*DATASET RECORDS*
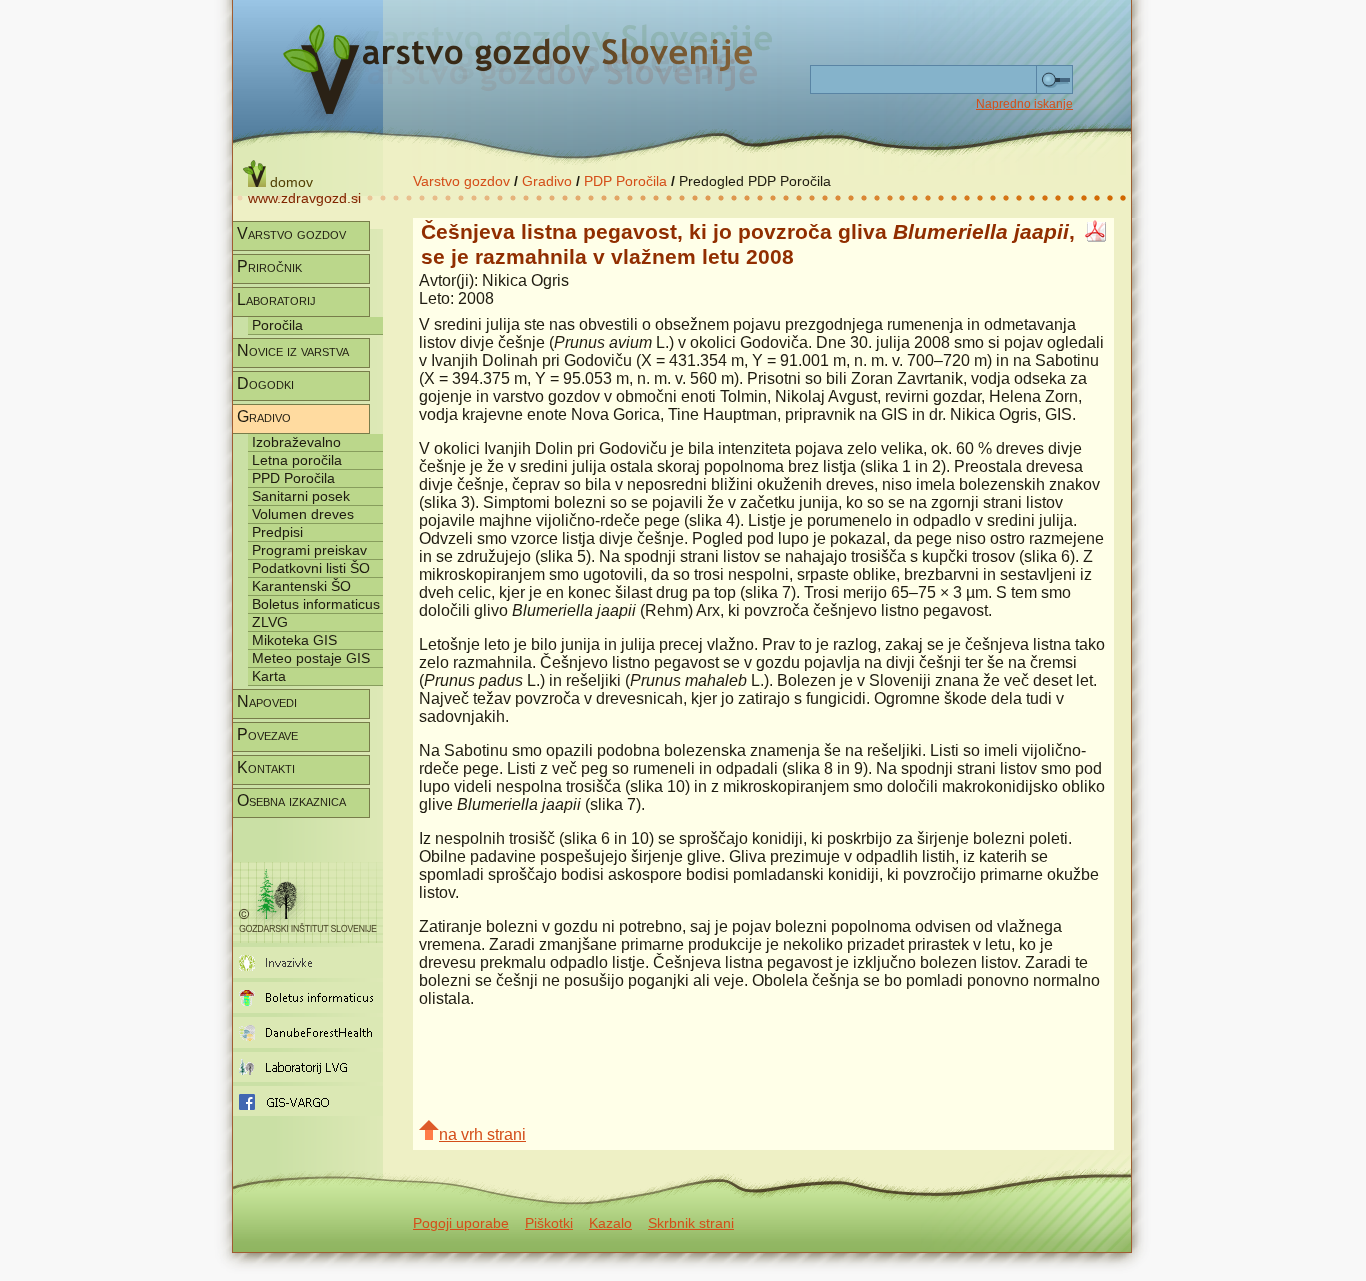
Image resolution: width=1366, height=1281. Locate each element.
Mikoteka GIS (294, 640)
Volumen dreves (303, 514)
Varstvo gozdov (461, 181)
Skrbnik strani (691, 1223)
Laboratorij (276, 299)
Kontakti (266, 767)
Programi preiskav (309, 550)
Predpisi (277, 532)
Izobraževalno (296, 442)
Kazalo (610, 1223)
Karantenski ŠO (301, 586)
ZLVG (270, 622)
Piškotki (549, 1223)
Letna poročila (297, 460)
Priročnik (269, 266)
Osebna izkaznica (291, 800)
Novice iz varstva (293, 350)
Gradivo (547, 181)
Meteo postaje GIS (311, 658)
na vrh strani (482, 1134)
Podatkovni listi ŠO (311, 568)
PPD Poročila (293, 478)
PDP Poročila (625, 181)
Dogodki (265, 383)
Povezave (267, 734)
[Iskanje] (1054, 80)
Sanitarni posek (301, 496)
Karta (269, 676)
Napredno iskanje (1024, 104)
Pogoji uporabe (461, 1223)
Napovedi (267, 701)
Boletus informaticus (316, 604)
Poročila (277, 325)
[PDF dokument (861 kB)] (1095, 236)
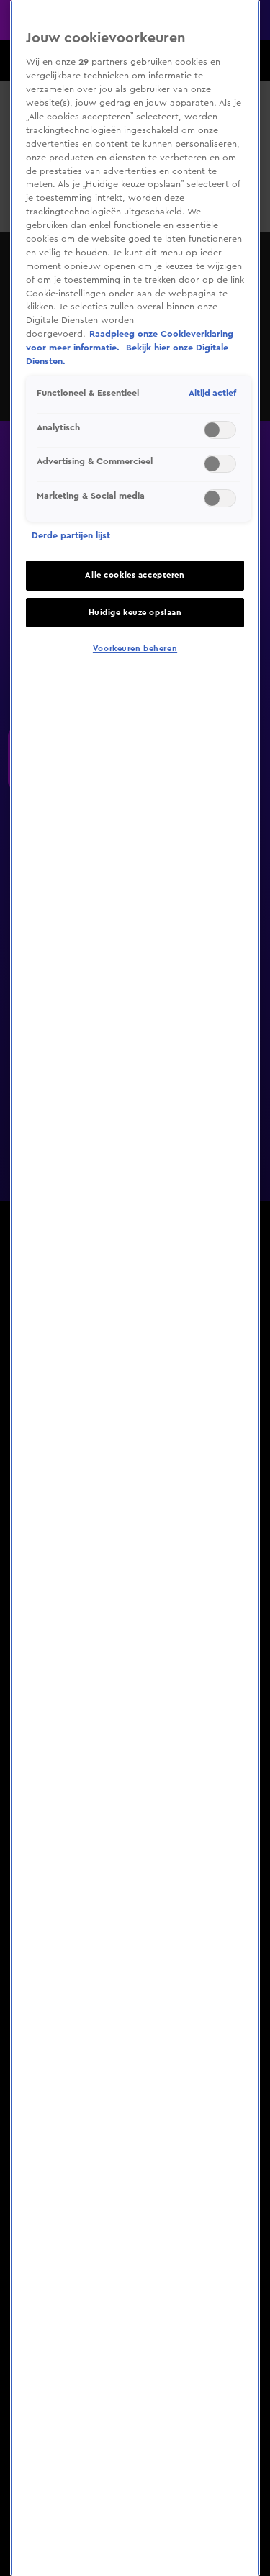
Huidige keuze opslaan (135, 613)
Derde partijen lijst (71, 535)
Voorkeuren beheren (135, 649)
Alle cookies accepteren (134, 575)
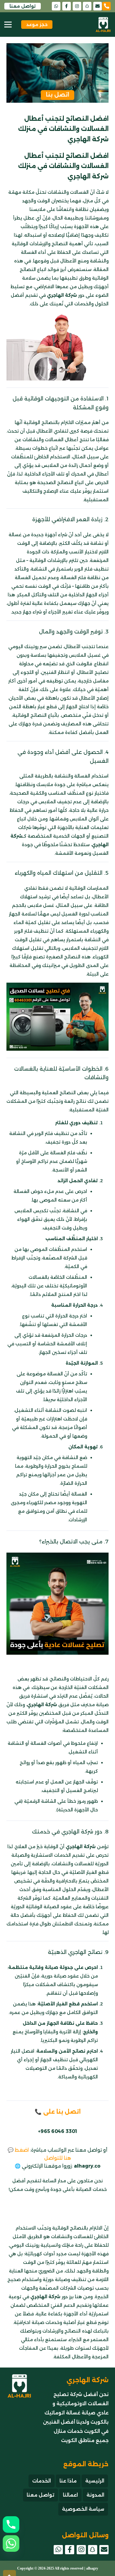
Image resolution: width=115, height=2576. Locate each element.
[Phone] (11, 2524)
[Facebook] (66, 6)
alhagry (92, 2568)
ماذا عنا (68, 2481)
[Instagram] (77, 6)
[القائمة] (8, 24)
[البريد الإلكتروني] (97, 6)
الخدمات (41, 2481)
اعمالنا (70, 2495)
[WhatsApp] (56, 6)
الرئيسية (94, 2481)
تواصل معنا (40, 2495)
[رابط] (108, 6)
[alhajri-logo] (103, 24)
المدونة (95, 2495)
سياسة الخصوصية (83, 2509)
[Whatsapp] (11, 2543)
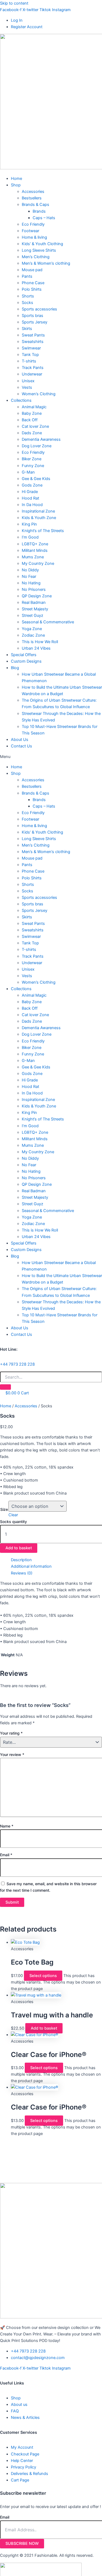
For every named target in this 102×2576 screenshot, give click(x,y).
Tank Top (30, 354)
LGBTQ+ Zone (35, 544)
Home (16, 178)
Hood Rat (30, 498)
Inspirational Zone (38, 511)
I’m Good (30, 537)
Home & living (34, 237)
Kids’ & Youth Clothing (42, 243)
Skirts (27, 328)
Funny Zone (33, 465)
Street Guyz (32, 615)
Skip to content (14, 3)
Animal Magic (34, 406)
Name (6, 1826)
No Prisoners (34, 589)
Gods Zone (32, 485)
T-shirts (29, 361)
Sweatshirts (33, 341)
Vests (27, 387)
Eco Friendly (33, 224)
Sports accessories (39, 309)
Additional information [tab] (31, 1566)
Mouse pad (32, 269)
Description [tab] (21, 1559)
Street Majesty (35, 609)
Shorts (28, 296)
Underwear (32, 374)
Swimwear (31, 348)
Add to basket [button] (44, 2028)
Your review (12, 1754)
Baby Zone (32, 413)
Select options (43, 1975)
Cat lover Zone (35, 426)
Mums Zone (33, 557)
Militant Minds (35, 550)
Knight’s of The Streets (43, 530)
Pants (27, 276)
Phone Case (33, 282)
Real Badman (34, 602)
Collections (21, 400)
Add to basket (18, 1547)
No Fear (29, 576)
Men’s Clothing (36, 256)
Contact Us (21, 746)
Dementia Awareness (41, 439)
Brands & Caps (35, 204)
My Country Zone (38, 563)
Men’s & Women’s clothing (46, 263)
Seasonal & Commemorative (48, 622)
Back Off (30, 419)
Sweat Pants (33, 335)
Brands (39, 211)
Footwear (30, 230)
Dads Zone (32, 432)
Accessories (33, 191)
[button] (51, 756)
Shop (16, 185)
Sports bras (32, 315)
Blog (15, 667)
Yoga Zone (32, 628)
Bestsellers (32, 198)
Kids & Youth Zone (39, 517)
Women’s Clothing (38, 393)
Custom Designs (26, 661)
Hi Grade (30, 491)
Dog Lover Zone (36, 445)
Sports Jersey (34, 322)
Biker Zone (31, 458)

*TASK TO COMPLETE*
Where an entry includes a picture, drop it, and print the rest of the material word for word.

*ANSWER SPACE*
Image resolution: width=1366, height=1281. Locate each element.
Mikoteka GIS (294, 640)
Volumen dreves (303, 514)
Varstvo gozdov (461, 181)
Skrbnik strani (691, 1223)
Laboratorij (276, 299)
Kontakti (266, 767)
Programi preiskav (309, 550)
Predpisi (277, 532)
Izobraževalno (296, 442)
Kazalo (610, 1223)
Karantenski ŠO (301, 586)
ZLVG (270, 622)
Piškotki (549, 1223)
Letna poročila (297, 460)
Priročnik (269, 266)
Osebna izkaznica (291, 800)
Novice iz varstva (293, 350)
Gradivo (547, 181)
Meteo postaje GIS (311, 658)
na vrh strani (482, 1134)
Podatkovni listi ŠO (311, 568)
PPD Poročila (293, 478)
PDP Poročila (625, 181)
Dogodki (265, 383)
Povezave (267, 734)
[Iskanje] (1054, 80)
Sanitarni posek (301, 496)
Karta (269, 676)
Napredno iskanje (1024, 104)
Pogoji uporabe (461, 1223)
Napovedi (267, 701)
Boletus informaticus (316, 604)
Poročila (277, 325)
[PDF dokument (861 kB)] (1095, 236)
Huidige keuze opslaan (135, 613)
Derde partijen lijst (71, 535)
Voorkeuren beheren (135, 649)
Alle cookies accepteren (134, 575)
Image resolution: width=115, height=2576. Locate each element.
[Phone] (11, 2524)
[Facebook] (66, 6)
alhagry (92, 2568)
ماذا عنا (68, 2481)
[Instagram] (77, 6)
[القائمة] (8, 24)
[البريد الإلكتروني] (97, 6)
الخدمات (41, 2481)
اعمالنا (70, 2495)
[WhatsApp] (56, 6)
الرئيسية (94, 2481)
تواصل معنا (40, 2495)
[رابط] (108, 6)
[alhajri-logo] (103, 24)
المدونة (95, 2495)
سياسة الخصوصية (83, 2509)
[Whatsapp] (11, 2543)
For every named target in this 102×2576 screenshot, give click(x,y).
Tank Top (30, 354)
LGBTQ+ Zone (35, 544)
Home (16, 178)
Hood Rat (30, 498)
Inspirational Zone (38, 511)
I’m Good (30, 537)
Home & living (34, 237)
Kids’ & Youth Clothing (42, 243)
Skirts (27, 328)
Funny Zone (33, 465)
Street Guyz (32, 615)
Skip to content (14, 3)
Animal Magic (34, 406)
Name (6, 1826)
No Prisoners (34, 589)
Gods Zone (32, 485)
T-shirts (29, 361)
Sweatshirts (33, 341)
Vests (27, 387)
Eco Friendly (33, 224)
Sports accessories (39, 309)
Additional information [tab] (31, 1566)
Mouse pad (32, 269)
Description [tab] (21, 1559)
Street Majesty (35, 609)
Shorts (28, 296)
Underwear (32, 374)
Swimwear (31, 348)
Add to basket [button] (44, 2028)
Your review (12, 1754)
Baby Zone (32, 413)
Select options (43, 1975)
Cat lover Zone (35, 426)
Mums Zone (33, 557)
Militant Minds (35, 550)
Knight’s of The Streets (43, 530)
Pants (27, 276)
Phone Case (33, 282)
Real Badman (34, 602)
Collections (21, 400)
Add to basket (18, 1547)
No Fear (29, 576)
Men’s Clothing (36, 256)
Contact Us (21, 746)
Dementia Awareness (41, 439)
Brands & Caps (35, 204)
My Country Zone (38, 563)
Men’s & Women’s clothing (46, 263)
Seasonal & Commemorative (48, 622)
Back Off (30, 419)
Sweat Pants (33, 335)
Brands (39, 211)
Footwear (30, 230)
Dads Zone (32, 432)
Accessories (33, 191)
[button] (51, 756)
Shop (16, 185)
Sports bras (32, 315)
Blog (15, 667)
Yoga Zone (32, 628)
Bestsellers (32, 198)
Kids & Youth Zone (39, 517)
Women’s Clothing (38, 393)
Custom Designs (26, 661)
Hi Grade (30, 491)
Dog Lover Zone (36, 445)
Sports Jersey (34, 322)
Biker Zone (31, 458)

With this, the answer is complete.